今回の脆弱性を踏んでしまっているかを確認するために、register_argc_argvの設定値を確認します。
(さっさと脆弱性対応済みのバージョンに上げてしまってもいいのですが、気になったので調べてみます)

以下のコマンドでSAPI(Server Application Programming Interface)がFPMを使用している場合。
つまりWebAPI等でphpファイルが実行された際の設定値を確認することができます。

php-fpm -i | grep register_argc_argv

帰ってきた値が以下であれば、今回の脆弱性が発生する要因であるregister_argc_argvの設定値はoffに設定されているので今回の脆弱性は踏んでいないといった具合です。
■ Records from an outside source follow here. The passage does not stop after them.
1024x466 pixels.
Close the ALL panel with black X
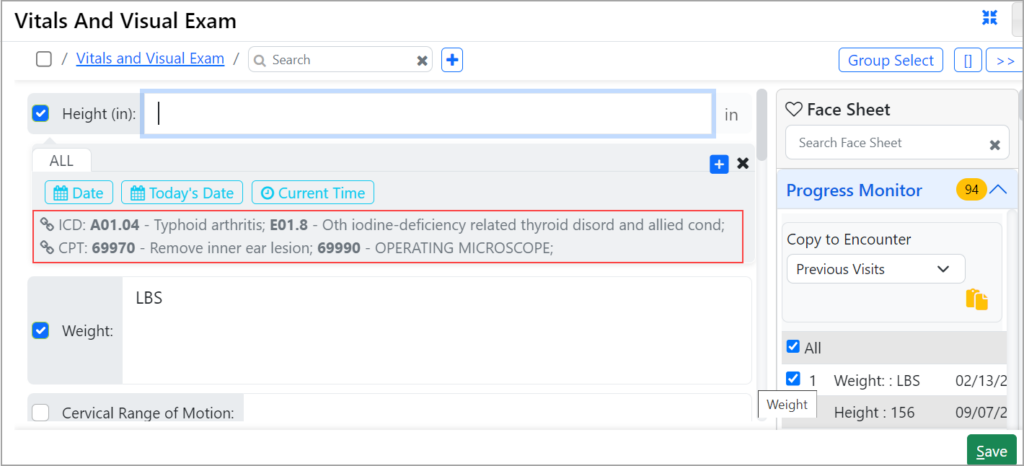[x=743, y=164]
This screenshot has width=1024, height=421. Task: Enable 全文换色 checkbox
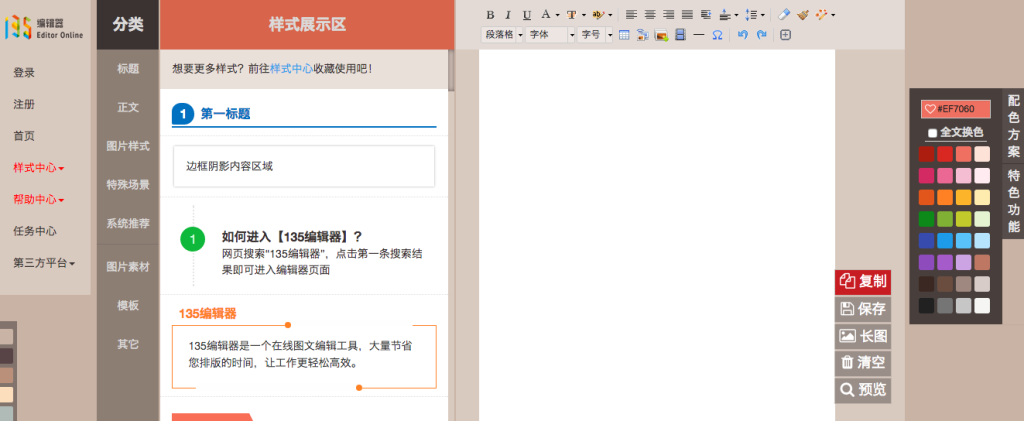tap(932, 133)
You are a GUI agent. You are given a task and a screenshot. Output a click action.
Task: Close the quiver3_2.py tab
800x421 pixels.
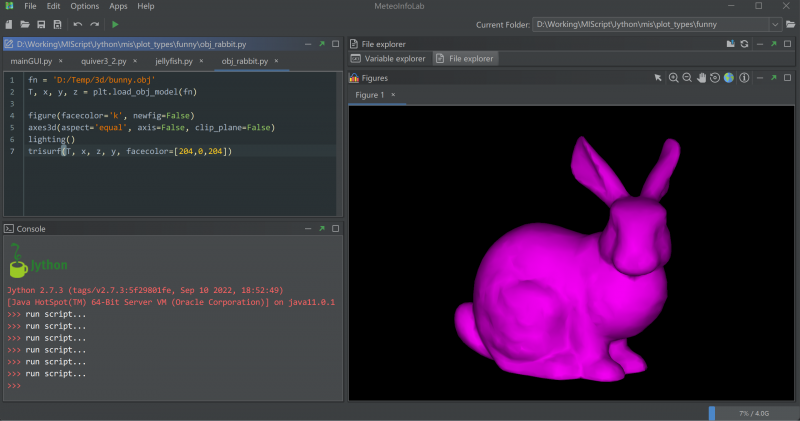click(x=134, y=62)
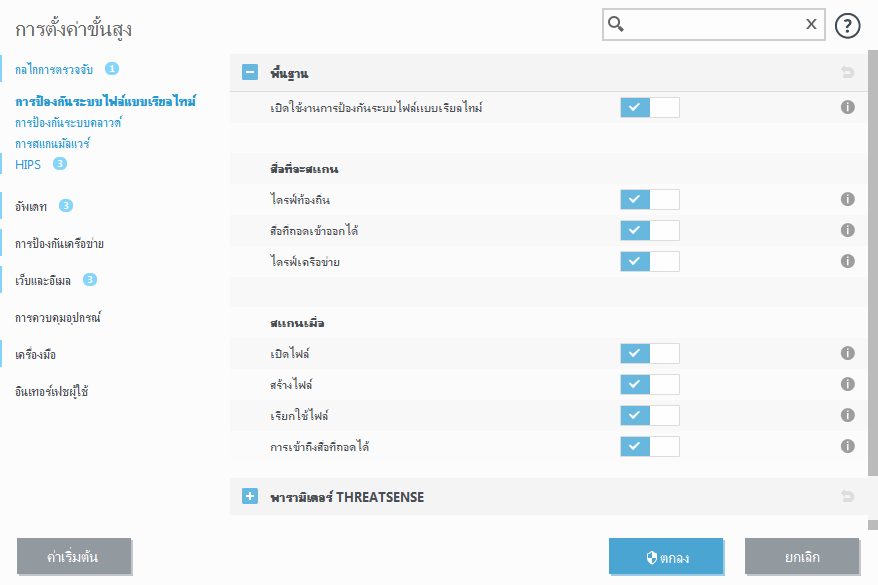Click the info icon for เปิดไฟล์
The image size is (878, 585).
847,353
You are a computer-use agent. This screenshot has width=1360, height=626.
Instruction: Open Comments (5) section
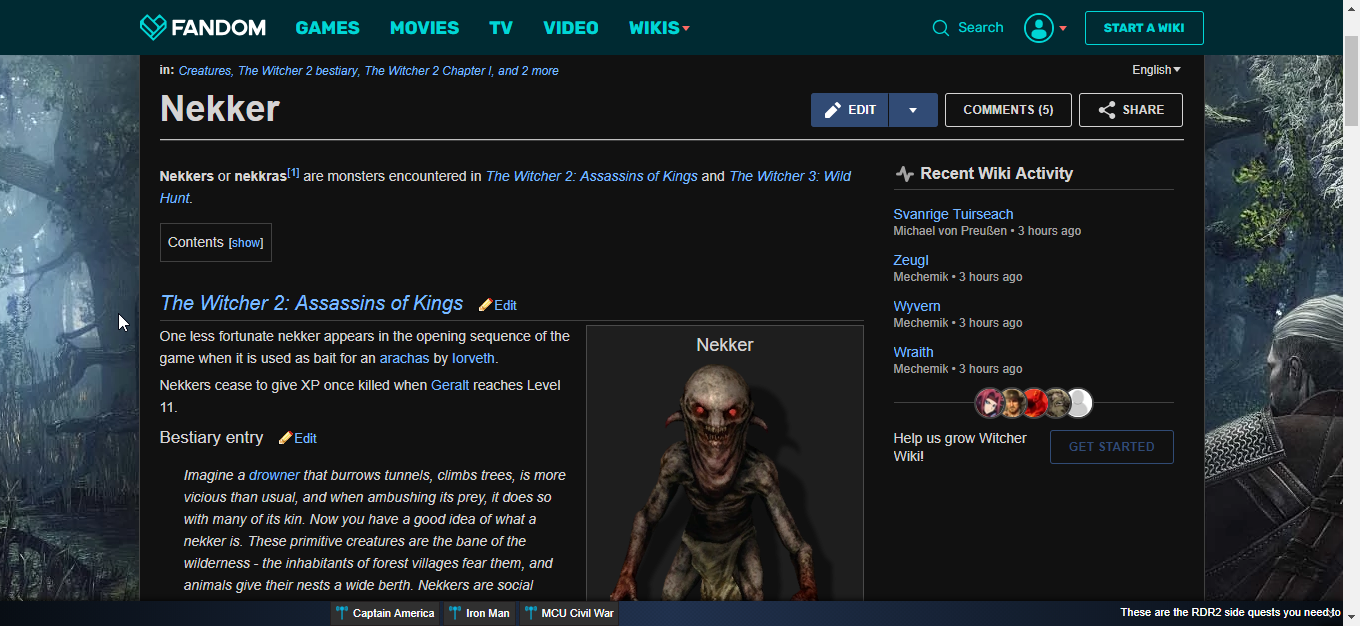1007,110
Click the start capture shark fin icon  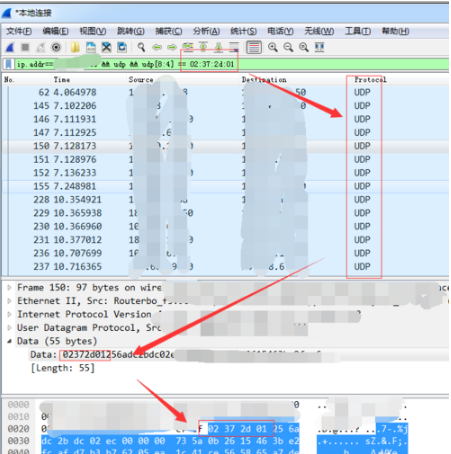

register_argc_argv => Off => Off

ちなみに自分はハマったのですが、以下のコマンドだと今回の脆弱性とは関係しない、コマンドラインから実行した際のregister_argc_argvの設定値が取得されます。

php -i | grep register_argc_argv

こちらのコマンドラインから実行した際のregister_argc_argvの設定値は、確認をしても意味がないです。
この値は必ずonに上書きされているので、今回の脆弱性が発生する要因になる、SAPIがFPMを使用している場合のregister_argc_argvの設定値とは違う値になるので。

言われてみるとそのとおりなのですが、コマンドラインからphpファイルが実行された場合は必ずphp.iniの設定でregister_argc_argvの設定値はonに上書きされるようになっています。
だからコマンドラインから実行した場合と、SAPIがFPMを使用している場合でregister_argc_argvの設定値が違うわけなんですね。

register_argc_argv
コマンドラインから実行した際のデフォルト値: true
この設定が true なので、CLI SAPI では常に argc (アプリケーションに渡した引数の数) および argv (実際の引数の配列) を使うことができます。
CLI SAPI を使用するときに PHP の \$argc 変数と \$argv 変数が登録され、適切な値がセットされます。 あるいは \$_SERVER や \$_SERVER['argv'] を使うこともできます。

Laravelの機能の一つであるタスクスケジューラーやartisanコマンドといった、性質上コマンドラインから実行する必要がある機能を使用するためには、register_argc_argvの設定値をonにする必要がある。
だからLaravelを使用しているプロダクトではregister_argc_argvの設定値をonにしておかないとLaravelの機能の大半が使用できなくなるのかなと思っていたのですが、コマンドラインから実行する際は自動的にonに書き換えられるんですね...知らなかった...

タスクスケジューラーを実行した際や、artisanコマンドからファイルを実行した際にphp_sapi_nameメソッドを使い、現在使用されているSAPIを確認すると、CLI SAPIが使用されていることが確認できます。
だからregister_argc_argvの設定値をoffに設定していても、タスクスケジューラー等が使えるんですね。

最後に

コマンドラインからphpファイルを実行する際には必ずregister_argc_argvの設定値はonに上書きされる。
なのでコマンドラインで実行した際に引数を取得するかしないかを決めるというregister_argc_argvの性質上、SAPIでFPMが使用されているときには意味のない設定値であるregister_argc_argvをonに設定する必要はない。
なのでほとんどのプロダクトではregister_argc_argvの設定値はoffに設定されているのではないかなと感じました。